● Task prompt: Copy the data below word for word, from its first line through the line that contains "This screenshot has width=1280, height=720.", with both ends included.

● Dataset extract:
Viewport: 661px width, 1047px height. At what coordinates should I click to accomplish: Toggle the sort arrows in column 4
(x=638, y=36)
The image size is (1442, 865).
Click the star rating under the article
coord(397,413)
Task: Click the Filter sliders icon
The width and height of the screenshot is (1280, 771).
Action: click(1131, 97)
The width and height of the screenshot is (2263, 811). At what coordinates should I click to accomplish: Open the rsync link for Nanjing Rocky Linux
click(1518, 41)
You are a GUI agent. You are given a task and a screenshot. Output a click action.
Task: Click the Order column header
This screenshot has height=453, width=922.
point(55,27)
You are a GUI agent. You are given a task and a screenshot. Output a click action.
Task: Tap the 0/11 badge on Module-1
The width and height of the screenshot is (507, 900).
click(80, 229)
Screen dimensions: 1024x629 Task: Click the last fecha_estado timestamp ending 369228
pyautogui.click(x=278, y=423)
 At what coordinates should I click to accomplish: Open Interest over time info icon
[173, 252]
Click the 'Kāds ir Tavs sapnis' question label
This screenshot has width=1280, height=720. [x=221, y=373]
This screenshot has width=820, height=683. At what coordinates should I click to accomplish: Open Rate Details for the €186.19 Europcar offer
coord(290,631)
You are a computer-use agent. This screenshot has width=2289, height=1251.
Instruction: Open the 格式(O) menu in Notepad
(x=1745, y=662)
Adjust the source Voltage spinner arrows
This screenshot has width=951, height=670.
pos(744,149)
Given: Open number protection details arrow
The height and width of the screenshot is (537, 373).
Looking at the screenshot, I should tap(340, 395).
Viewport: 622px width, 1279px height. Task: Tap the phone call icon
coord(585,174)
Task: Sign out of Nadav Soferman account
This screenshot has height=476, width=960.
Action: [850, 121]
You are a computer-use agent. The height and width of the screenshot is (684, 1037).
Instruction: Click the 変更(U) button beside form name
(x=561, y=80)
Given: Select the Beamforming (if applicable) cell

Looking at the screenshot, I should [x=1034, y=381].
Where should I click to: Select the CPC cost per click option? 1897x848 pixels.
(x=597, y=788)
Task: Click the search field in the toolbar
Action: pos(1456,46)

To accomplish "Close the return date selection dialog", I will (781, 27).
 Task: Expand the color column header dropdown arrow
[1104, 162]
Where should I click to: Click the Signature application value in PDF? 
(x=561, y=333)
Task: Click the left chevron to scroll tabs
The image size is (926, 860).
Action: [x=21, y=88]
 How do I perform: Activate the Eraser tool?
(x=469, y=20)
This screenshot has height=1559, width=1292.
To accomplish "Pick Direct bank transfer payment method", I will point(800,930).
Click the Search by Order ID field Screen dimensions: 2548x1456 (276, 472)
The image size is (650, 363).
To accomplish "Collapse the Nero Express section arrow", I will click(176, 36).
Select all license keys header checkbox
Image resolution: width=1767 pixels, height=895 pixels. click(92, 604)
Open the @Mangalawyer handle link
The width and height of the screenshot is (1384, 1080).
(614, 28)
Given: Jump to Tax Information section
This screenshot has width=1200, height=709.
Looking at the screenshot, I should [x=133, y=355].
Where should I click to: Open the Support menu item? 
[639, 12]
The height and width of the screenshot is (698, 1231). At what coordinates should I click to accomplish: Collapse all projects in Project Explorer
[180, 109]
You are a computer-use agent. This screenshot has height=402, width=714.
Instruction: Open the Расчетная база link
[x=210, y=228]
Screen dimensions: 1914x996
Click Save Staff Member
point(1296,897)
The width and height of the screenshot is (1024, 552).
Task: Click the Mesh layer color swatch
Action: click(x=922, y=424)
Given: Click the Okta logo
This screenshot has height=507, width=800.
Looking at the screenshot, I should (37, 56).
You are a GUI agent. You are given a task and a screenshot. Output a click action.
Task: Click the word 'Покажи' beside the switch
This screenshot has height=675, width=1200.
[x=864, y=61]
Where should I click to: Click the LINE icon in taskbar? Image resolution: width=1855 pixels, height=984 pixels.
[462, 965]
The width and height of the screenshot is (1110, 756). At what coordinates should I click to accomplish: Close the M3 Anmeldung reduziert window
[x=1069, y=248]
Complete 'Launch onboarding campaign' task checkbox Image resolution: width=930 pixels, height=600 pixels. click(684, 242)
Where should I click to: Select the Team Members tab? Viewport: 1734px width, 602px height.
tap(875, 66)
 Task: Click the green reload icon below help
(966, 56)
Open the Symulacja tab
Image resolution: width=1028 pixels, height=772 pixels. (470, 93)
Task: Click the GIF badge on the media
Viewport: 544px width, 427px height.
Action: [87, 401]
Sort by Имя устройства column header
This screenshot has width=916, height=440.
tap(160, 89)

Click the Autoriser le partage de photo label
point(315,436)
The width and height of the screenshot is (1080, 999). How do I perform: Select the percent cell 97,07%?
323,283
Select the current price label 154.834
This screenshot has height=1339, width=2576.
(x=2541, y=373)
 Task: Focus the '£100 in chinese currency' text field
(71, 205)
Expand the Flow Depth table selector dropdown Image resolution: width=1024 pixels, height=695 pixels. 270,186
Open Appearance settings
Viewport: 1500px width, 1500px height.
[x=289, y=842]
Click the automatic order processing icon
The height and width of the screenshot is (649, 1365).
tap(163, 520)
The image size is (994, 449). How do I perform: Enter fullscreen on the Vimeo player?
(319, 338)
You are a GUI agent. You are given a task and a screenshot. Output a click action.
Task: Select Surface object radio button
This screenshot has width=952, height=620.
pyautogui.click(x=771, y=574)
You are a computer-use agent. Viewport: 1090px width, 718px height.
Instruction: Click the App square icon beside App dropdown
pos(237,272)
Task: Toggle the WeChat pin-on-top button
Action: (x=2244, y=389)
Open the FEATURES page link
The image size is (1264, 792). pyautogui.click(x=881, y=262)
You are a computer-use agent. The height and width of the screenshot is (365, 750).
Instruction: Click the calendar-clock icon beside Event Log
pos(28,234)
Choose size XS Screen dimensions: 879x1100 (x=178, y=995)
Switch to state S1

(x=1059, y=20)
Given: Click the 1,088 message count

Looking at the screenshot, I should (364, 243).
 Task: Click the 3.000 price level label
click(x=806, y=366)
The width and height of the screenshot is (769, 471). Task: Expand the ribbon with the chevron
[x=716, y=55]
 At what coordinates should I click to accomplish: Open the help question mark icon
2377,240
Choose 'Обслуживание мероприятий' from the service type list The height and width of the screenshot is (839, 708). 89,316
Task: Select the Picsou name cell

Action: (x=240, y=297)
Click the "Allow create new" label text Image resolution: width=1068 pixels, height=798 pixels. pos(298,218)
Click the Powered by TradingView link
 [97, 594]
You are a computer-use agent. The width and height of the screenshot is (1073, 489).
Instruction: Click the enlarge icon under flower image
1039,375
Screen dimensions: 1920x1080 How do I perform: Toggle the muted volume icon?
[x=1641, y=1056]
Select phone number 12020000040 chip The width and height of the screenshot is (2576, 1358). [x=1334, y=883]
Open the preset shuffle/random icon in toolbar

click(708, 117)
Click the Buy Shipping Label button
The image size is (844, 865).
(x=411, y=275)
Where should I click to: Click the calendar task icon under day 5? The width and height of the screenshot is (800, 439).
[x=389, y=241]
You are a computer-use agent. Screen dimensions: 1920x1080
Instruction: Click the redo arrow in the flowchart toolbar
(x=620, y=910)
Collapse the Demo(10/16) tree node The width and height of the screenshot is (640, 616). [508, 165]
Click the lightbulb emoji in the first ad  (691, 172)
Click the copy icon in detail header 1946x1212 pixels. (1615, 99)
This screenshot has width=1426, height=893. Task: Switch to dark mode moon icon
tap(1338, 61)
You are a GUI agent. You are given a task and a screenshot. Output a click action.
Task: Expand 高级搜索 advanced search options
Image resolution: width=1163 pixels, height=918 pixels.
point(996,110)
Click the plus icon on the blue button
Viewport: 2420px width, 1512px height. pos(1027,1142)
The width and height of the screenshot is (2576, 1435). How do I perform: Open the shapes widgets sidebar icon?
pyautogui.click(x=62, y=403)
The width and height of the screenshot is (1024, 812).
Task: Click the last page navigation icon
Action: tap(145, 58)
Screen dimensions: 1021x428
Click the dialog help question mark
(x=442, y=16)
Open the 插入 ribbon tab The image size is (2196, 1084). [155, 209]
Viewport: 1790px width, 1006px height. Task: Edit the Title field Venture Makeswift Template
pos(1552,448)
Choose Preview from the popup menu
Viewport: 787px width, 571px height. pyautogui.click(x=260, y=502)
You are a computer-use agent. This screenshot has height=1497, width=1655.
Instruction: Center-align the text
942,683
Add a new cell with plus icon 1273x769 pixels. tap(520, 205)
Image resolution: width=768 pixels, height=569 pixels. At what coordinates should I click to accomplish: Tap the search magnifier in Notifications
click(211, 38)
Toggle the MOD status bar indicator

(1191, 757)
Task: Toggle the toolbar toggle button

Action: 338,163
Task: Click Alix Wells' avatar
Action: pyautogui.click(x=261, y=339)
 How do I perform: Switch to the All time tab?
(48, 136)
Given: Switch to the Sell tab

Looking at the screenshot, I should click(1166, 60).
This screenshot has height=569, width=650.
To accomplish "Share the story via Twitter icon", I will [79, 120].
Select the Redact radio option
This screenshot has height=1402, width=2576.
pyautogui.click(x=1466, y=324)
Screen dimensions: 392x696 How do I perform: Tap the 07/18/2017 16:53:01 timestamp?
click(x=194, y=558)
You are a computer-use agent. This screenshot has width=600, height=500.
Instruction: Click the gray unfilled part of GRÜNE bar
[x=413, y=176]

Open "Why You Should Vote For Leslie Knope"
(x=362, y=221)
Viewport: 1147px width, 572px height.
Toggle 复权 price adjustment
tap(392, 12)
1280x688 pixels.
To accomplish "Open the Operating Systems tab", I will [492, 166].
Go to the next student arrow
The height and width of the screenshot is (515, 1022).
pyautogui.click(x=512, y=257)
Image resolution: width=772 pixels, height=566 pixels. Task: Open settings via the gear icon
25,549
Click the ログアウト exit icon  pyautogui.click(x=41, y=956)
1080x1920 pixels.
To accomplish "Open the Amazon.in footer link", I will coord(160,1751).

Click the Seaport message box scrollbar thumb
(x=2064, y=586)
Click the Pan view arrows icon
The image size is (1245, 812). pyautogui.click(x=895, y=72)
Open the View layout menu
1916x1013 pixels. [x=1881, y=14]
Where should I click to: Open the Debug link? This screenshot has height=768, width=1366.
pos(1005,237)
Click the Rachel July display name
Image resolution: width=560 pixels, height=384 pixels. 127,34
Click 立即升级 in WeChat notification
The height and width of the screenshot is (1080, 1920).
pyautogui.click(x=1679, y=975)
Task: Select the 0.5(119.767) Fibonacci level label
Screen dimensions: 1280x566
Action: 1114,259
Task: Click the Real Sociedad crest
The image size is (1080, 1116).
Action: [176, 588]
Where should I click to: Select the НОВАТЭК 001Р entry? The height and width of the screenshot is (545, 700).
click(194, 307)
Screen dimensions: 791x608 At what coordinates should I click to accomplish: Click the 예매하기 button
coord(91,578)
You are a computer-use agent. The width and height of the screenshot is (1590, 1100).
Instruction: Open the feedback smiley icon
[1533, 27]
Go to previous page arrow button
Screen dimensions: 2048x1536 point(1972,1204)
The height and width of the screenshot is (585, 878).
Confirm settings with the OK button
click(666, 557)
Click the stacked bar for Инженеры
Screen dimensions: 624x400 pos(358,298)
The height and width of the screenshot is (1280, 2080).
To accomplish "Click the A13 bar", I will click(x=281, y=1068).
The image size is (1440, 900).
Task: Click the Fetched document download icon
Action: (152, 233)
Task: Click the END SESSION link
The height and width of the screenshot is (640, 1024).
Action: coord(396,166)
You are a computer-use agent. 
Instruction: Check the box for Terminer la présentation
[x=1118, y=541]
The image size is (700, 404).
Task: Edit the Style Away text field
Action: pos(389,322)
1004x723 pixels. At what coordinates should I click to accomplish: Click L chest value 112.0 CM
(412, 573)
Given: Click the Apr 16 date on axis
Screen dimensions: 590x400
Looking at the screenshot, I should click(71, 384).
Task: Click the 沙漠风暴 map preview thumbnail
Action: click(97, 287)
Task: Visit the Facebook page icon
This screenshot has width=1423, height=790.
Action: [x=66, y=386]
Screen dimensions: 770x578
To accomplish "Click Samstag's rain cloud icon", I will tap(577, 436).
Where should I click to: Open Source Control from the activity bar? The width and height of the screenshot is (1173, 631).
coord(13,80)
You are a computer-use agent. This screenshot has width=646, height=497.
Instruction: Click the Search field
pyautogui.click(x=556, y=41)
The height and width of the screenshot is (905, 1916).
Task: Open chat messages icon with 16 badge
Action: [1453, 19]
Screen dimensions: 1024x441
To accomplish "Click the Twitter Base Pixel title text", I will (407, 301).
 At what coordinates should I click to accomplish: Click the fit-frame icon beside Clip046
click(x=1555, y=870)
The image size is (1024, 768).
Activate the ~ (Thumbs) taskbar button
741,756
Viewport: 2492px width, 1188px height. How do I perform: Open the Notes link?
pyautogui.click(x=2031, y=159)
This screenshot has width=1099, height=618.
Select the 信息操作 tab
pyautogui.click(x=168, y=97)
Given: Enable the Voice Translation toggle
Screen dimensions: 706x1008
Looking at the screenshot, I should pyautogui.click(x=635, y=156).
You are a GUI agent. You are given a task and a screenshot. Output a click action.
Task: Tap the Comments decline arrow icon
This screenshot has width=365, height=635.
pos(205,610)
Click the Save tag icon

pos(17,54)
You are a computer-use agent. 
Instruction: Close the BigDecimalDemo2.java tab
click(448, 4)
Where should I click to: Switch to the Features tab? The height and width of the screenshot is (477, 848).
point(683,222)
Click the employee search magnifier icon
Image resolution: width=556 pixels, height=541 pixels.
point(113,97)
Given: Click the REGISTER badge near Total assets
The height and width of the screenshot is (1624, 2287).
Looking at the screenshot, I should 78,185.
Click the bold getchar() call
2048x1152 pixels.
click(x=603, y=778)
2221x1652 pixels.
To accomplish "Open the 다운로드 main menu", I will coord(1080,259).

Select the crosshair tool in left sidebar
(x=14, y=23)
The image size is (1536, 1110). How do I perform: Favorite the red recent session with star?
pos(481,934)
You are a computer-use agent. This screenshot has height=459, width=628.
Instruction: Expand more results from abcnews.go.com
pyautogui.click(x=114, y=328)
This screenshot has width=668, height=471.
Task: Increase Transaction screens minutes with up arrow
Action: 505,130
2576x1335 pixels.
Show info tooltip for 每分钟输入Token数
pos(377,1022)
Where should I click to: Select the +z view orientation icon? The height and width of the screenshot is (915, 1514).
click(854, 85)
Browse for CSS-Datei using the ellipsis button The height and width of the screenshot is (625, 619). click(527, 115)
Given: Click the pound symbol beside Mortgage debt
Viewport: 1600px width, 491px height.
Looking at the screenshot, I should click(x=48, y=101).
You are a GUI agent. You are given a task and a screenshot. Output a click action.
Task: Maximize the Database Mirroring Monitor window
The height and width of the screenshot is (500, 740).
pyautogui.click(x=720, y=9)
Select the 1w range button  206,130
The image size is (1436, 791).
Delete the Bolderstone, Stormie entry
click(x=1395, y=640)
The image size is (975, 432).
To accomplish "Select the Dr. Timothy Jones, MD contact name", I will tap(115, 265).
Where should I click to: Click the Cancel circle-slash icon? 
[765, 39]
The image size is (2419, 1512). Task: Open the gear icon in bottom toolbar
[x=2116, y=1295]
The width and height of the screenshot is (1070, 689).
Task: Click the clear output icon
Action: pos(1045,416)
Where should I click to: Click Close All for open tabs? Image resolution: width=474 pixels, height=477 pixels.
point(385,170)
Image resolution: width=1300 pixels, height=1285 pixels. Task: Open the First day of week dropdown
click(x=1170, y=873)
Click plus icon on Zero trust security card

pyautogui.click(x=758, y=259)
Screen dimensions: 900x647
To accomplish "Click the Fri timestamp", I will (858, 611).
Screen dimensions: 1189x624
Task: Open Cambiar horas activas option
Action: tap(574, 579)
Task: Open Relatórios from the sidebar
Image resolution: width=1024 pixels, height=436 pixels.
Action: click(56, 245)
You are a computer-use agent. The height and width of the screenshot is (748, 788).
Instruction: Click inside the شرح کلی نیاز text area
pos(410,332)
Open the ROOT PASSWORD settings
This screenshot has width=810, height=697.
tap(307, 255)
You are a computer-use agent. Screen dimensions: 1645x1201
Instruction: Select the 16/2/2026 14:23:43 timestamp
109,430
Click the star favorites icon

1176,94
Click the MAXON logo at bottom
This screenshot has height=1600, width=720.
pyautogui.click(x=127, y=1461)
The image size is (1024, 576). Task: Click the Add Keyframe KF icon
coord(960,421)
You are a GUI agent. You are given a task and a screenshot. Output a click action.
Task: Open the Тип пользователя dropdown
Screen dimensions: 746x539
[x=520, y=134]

● Written response:
Viewport: 661px width, 1047px height. At what coordinates should I click to accomplish: Toggle the sort arrows in column 4
(x=638, y=36)
The image size is (1442, 865).
Click the star rating under the article
coord(397,413)
Task: Click the Filter sliders icon
The width and height of the screenshot is (1280, 771).
Action: click(1131, 97)
The width and height of the screenshot is (2263, 811). At what coordinates should I click to accomplish: Open the rsync link for Nanjing Rocky Linux
click(1518, 41)
You are a GUI agent. You are given a task and a screenshot. Output a click action.
Task: Click the Order column header
This screenshot has height=453, width=922.
point(55,27)
You are a GUI agent. You are given a task and a screenshot. Output a click action.
Task: Tap the 0/11 badge on Module-1
The width and height of the screenshot is (507, 900).
click(80, 229)
Screen dimensions: 1024x629 Task: Click the last fecha_estado timestamp ending 369228
pyautogui.click(x=278, y=423)
 At what coordinates should I click to accomplish: Open Interest over time info icon
[173, 252]
Click the 'Kāds ir Tavs sapnis' question label
This screenshot has width=1280, height=720. [x=221, y=373]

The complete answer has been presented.